The case against televangelist pastor Timothy Omotoso continues in the Port Elizabeth High Court on Monday where first witness Cheryl Zondi was questioned.
Zondi, one of the women who accused Omotoso of sexual abuse, is back on the witness stand.
Last week Zondi gave an explosive testimony detailing how she was sexually assaulted by the pastor when she was 14 years old at the pastor’s mission house in Durban.
The court heard details of inappropriate engagements between Pastor Omotoso and young women who are/were members of his church.
On Monday the prominent pastor dressed slightly less flamboyantly than he did at the previous appearance.
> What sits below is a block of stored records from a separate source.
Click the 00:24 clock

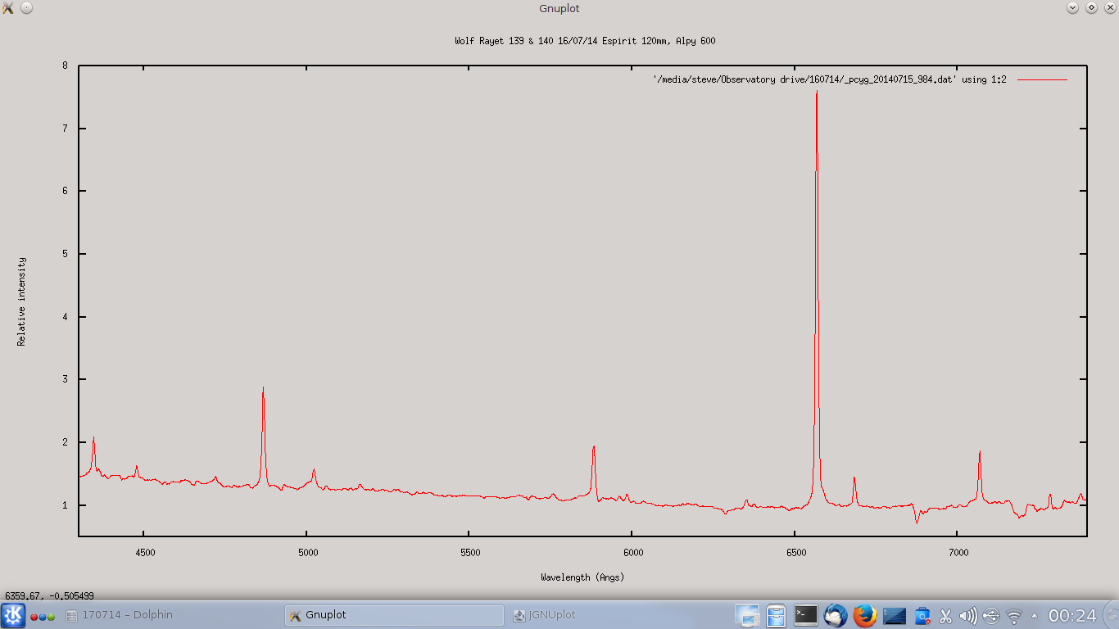coord(1071,615)
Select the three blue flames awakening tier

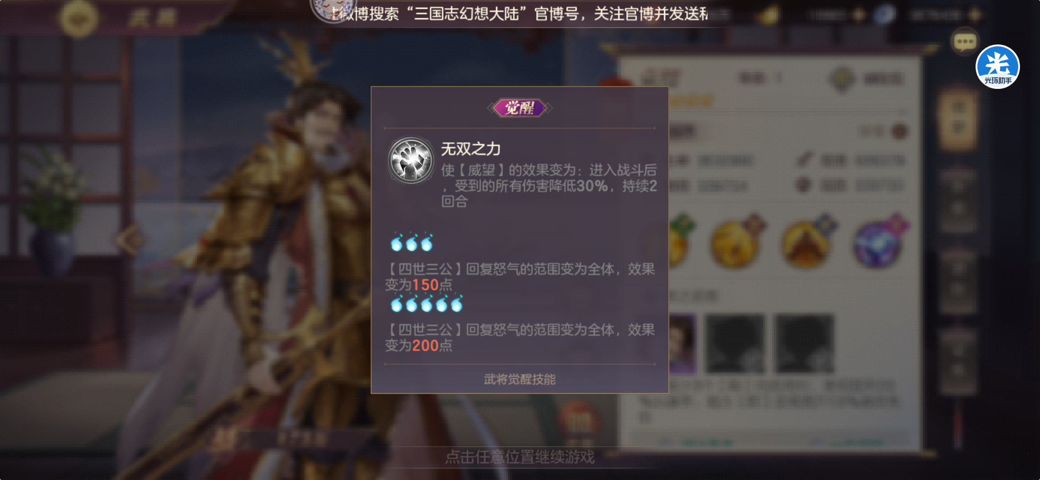click(412, 242)
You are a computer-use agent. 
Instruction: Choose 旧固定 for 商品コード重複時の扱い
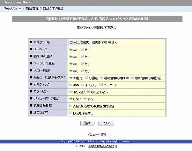pyautogui.click(x=86, y=77)
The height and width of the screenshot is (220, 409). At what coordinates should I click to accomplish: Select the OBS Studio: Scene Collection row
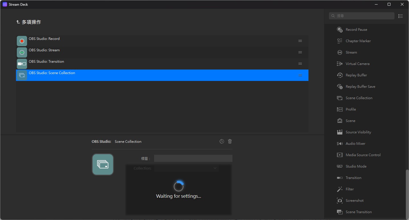(x=162, y=75)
Zondi was questioned by Omotoso’s defence lawyer, Peter Daubermann, who is representing the trio accused.
Daubermann said the prosecution did not seem to be in possession of a commissioned copy of her affidavit given to Hawks.
He urged for the court to be adjourned as he wanted to question Zondi on the statement given to the Hawks.
He asked Zondi if she had ever read over the statement after writing it and handing it to the Hawks. Zondi said she skimmed through it.
The statement was given to the Hawks last year before the pastor was arrested in Port Elizabeth.
Daubermann then accused Zondi of fabricating her evidence before he questioned her on details of her first encounter with the pastor.
“You were in a room alone with a man. You say you were scared. What did you think was going to happen? Didn’t you wonder why the door was locked?” asked Daubermann.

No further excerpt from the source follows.